Evelyn had started second grade, and that December 13 she turned seven. Cain came over early to help me get the place ready for Evelyn’s birthday party. I blew the balloons up, and he twisted them into indiscernible balloon animals. By the time Hannah and Martin arrived with Evelyn, the floor was littered with blue, pink, and yellow pastel knots of balloons.

We all shouted, “Surprise!” Evelyn blushed but smiled. She hit Cain in the shoulder with such a wallop that he almost lost his balance. He acknowledged her unexpected brutality with bemused pride, calling his “mother” out for child abuse.

Soon Evelyn was carefully peeling open the wrapping on her presents in an effort not to tear it.
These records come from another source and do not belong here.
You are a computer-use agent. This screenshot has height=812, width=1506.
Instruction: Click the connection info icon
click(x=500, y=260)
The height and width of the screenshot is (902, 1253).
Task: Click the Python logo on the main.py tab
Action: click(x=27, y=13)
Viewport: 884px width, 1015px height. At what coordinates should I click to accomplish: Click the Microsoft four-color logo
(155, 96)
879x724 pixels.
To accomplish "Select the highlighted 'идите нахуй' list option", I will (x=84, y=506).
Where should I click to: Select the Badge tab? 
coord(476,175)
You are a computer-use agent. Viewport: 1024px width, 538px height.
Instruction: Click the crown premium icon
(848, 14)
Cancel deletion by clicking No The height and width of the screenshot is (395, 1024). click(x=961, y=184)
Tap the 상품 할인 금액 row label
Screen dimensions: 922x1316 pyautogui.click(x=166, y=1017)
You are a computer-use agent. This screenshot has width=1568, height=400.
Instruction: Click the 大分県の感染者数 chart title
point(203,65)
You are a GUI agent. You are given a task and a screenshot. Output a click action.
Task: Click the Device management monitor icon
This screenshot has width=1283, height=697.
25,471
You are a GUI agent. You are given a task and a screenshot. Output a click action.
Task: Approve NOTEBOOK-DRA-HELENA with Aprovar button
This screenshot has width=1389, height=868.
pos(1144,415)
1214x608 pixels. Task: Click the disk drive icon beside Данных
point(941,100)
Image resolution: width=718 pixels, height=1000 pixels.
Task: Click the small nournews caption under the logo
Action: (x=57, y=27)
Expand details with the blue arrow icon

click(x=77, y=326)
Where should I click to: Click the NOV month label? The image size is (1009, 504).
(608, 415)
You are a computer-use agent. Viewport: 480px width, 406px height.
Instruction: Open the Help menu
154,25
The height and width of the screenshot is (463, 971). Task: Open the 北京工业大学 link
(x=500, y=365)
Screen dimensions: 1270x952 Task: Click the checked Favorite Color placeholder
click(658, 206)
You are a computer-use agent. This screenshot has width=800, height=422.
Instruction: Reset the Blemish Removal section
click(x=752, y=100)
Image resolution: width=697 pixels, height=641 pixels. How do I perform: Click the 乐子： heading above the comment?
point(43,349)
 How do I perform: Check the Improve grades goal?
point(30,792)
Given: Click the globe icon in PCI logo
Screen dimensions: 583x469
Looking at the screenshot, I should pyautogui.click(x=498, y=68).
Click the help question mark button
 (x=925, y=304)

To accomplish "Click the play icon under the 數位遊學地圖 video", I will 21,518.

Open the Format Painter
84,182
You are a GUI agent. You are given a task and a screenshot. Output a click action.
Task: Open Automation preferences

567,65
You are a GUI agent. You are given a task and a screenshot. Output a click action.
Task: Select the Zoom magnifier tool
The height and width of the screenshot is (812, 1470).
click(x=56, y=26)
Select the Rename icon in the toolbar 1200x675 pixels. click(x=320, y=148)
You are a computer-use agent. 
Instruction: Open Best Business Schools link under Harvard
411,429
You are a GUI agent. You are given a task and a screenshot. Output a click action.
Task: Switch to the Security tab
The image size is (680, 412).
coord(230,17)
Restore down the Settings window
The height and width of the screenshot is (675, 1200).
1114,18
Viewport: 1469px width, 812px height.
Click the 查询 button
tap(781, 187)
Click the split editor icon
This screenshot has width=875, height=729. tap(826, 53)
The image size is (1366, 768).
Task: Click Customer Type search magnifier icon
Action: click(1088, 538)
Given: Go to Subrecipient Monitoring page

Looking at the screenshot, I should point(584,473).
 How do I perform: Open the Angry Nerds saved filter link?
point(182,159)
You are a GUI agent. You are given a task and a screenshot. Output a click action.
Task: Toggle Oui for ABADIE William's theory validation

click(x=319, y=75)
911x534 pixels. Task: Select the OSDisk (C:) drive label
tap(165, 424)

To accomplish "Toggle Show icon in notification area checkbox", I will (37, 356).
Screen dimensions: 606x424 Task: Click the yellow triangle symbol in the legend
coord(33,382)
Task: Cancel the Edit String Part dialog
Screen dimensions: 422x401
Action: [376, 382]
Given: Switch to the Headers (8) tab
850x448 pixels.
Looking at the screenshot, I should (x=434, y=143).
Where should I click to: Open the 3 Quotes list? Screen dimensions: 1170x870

The baubles inside included a couple ceramic tigers, a homnivision game that would immerse her in a land where she could interact with roaming lions, cheetahs, and other wildlife, and a book by her favorite poet, Shel Silverstein.

“Uncle Adam?” she asked when she had unwrapped the last present.

“Niece Evelyn?”

“Can we watch Winter Wonderland? I want to see you and my c-mom when you guys were in second grade.”

It struck me so hard I had to catch myself. Friday the 13th. The night of Winter Wonderland, exactly forty-three years before. Evelyn’s clone had been born on the anniversary of our first marriage. And now her clone was a second grader as we’d been. Again it seemed to me that my life was coming full circle. That it was all a death vision, and that soon I would be lying dead by my mother on the kitchen floor.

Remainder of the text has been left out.